▸ What you need to do
Add 29 to every coordinate in the answers below, and write out all the lines of the material again, requests included. Leave the pictures out of your answer.
** START Dataset extract **
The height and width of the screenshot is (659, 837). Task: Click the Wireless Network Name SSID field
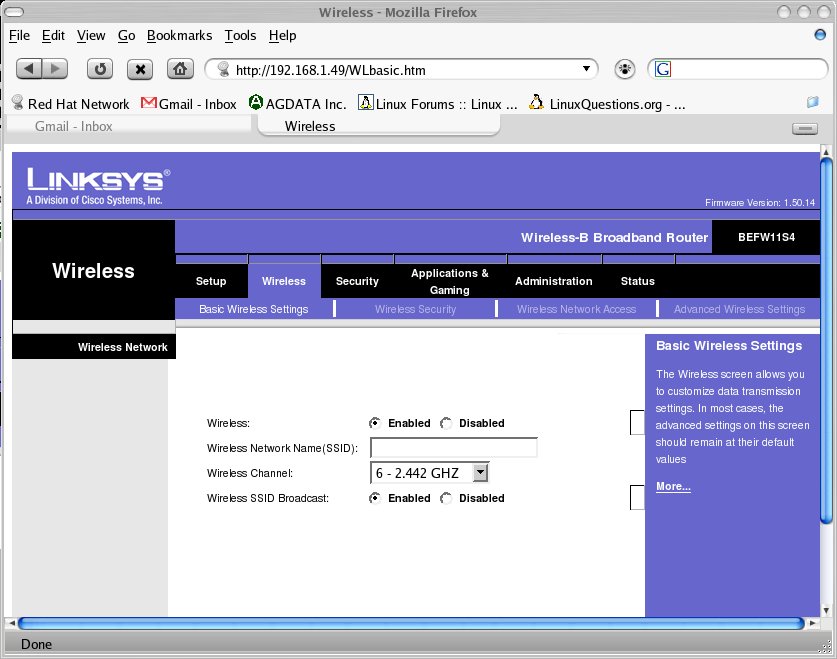click(x=453, y=448)
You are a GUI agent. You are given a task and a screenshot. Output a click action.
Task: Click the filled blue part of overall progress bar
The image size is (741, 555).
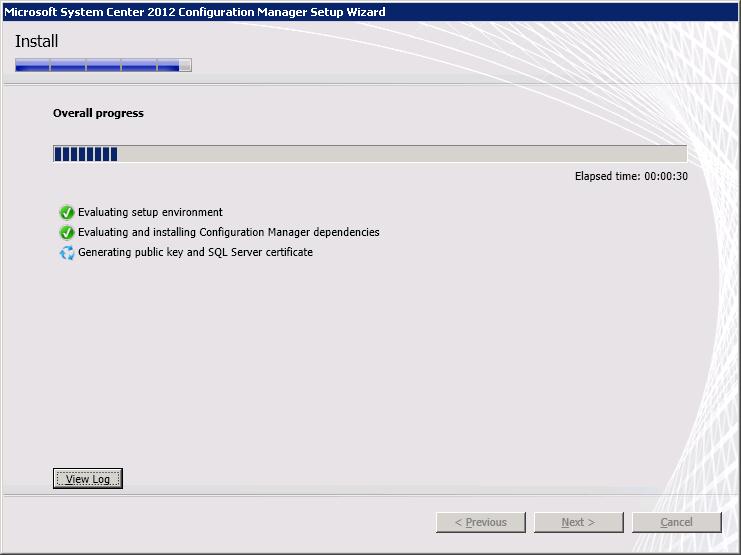click(85, 154)
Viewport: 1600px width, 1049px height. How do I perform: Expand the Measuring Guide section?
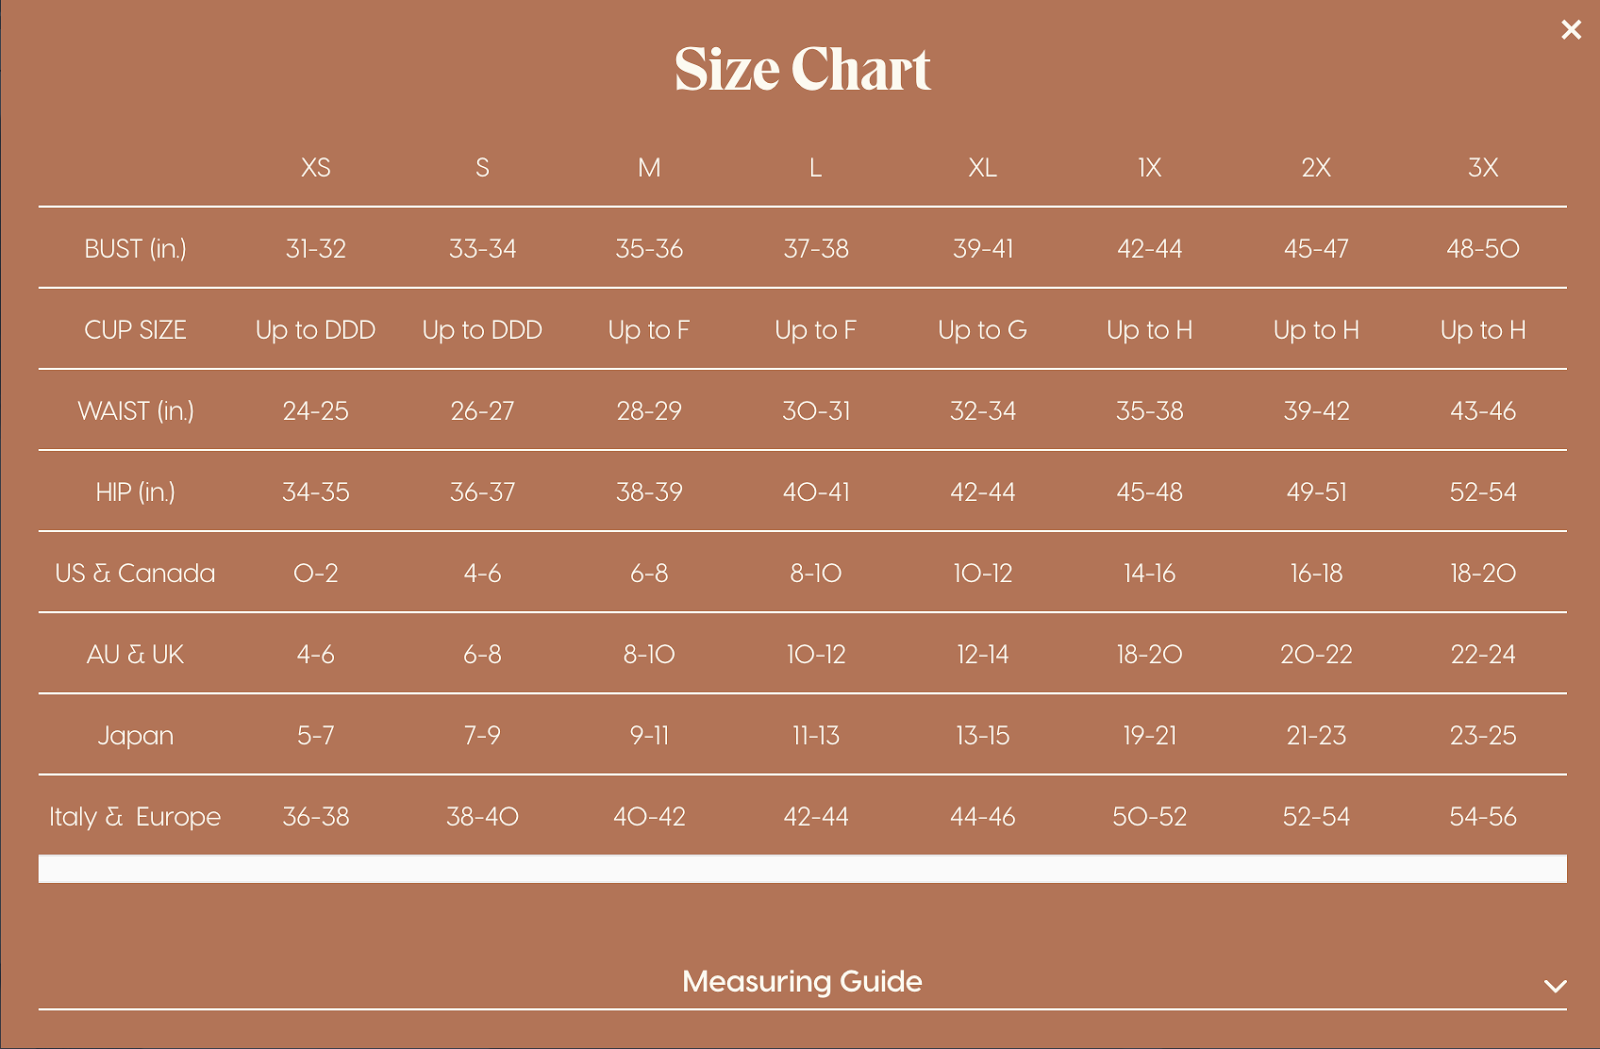tap(800, 982)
** END Dataset extract **
▸ Exercise response
The height and width of the screenshot is (659, 837). Task: Click the Wireless Network Name SSID field
click(x=482, y=477)
You are a GUI agent. You are given a task and a screenshot. Output a click action.
Task: Click the filled blue part of overall progress bar
The image size is (741, 555).
click(114, 183)
Viewport: 1600px width, 1049px height. How do I perform: Expand the Measuring Guide section?
tap(829, 1011)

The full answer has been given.